-- AIM OF THE TASK --
Out of the entries that follow, copy each line containing "Select".

-- GIVEN INFORMATION --
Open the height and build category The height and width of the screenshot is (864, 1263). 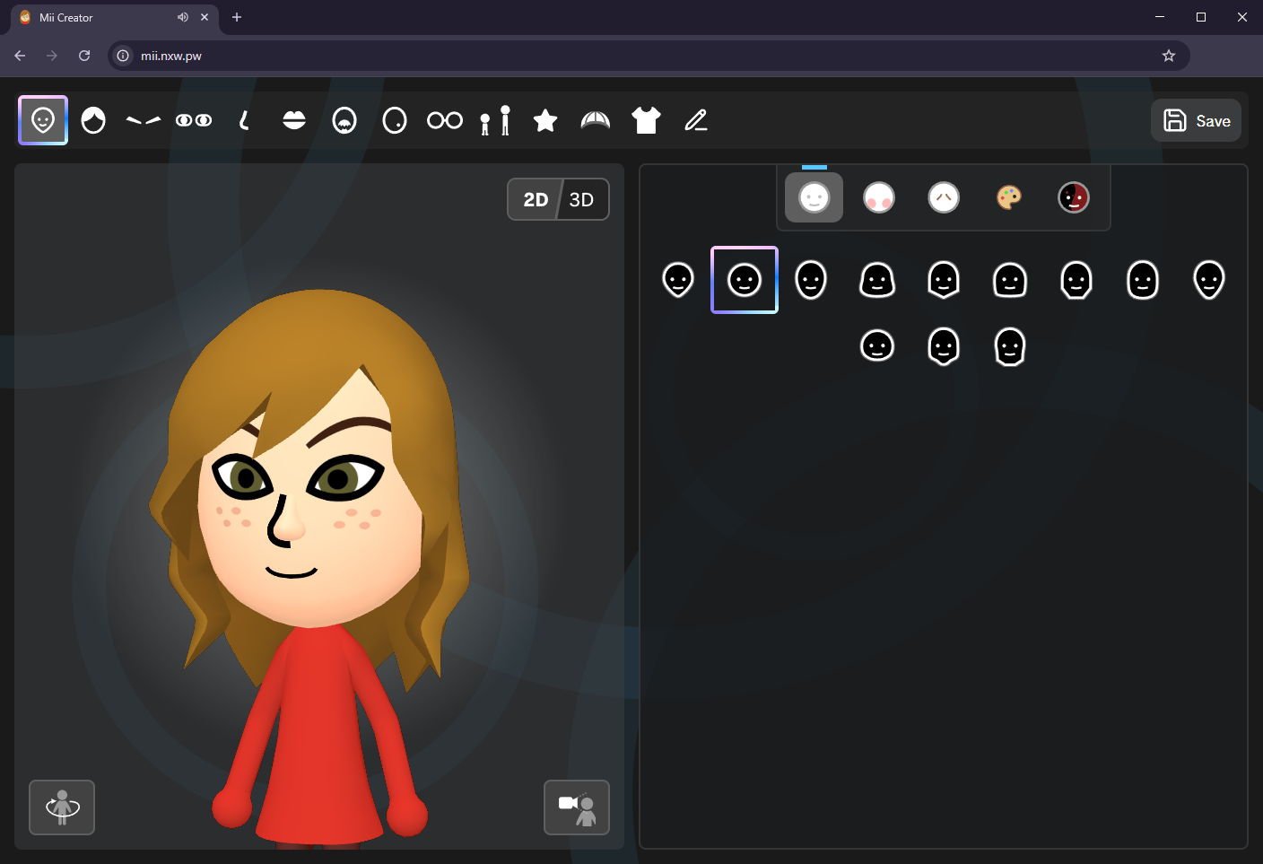[495, 120]
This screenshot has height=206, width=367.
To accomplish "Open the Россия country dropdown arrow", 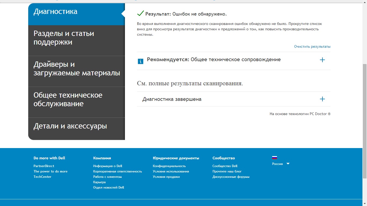I will pyautogui.click(x=288, y=164).
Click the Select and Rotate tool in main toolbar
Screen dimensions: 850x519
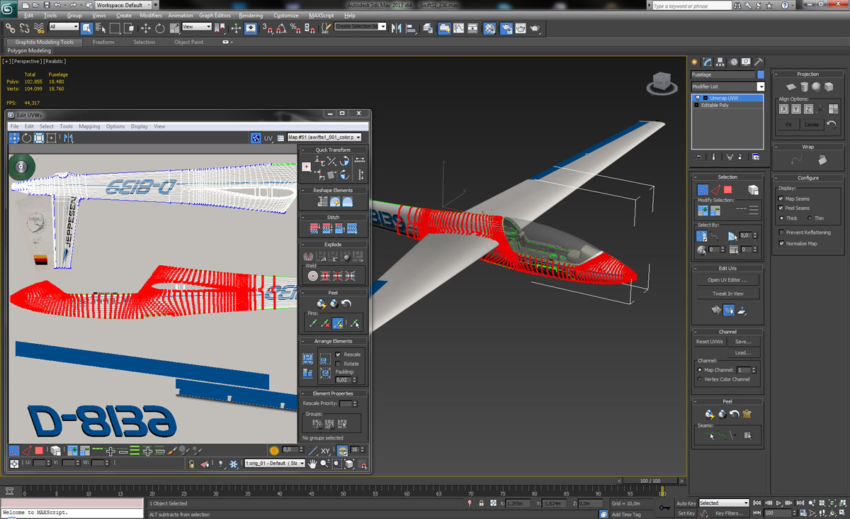coord(159,28)
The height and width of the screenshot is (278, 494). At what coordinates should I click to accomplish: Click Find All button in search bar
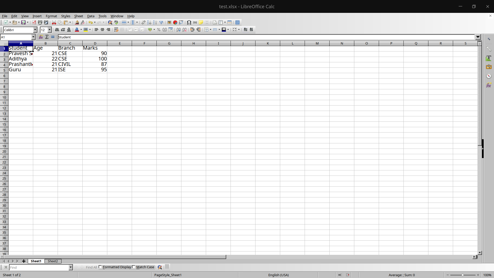(91, 267)
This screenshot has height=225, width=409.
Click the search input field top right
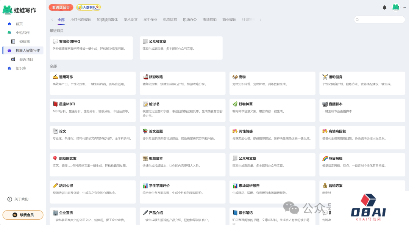379,19
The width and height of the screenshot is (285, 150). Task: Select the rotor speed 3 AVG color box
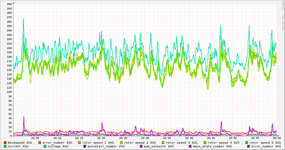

-- WRITTEN SOLUTION --
Click the Select and Rotate tool in main toolbar
The width and height of the screenshot is (285, 150). Task: Select the rotor speed 3 AVG color box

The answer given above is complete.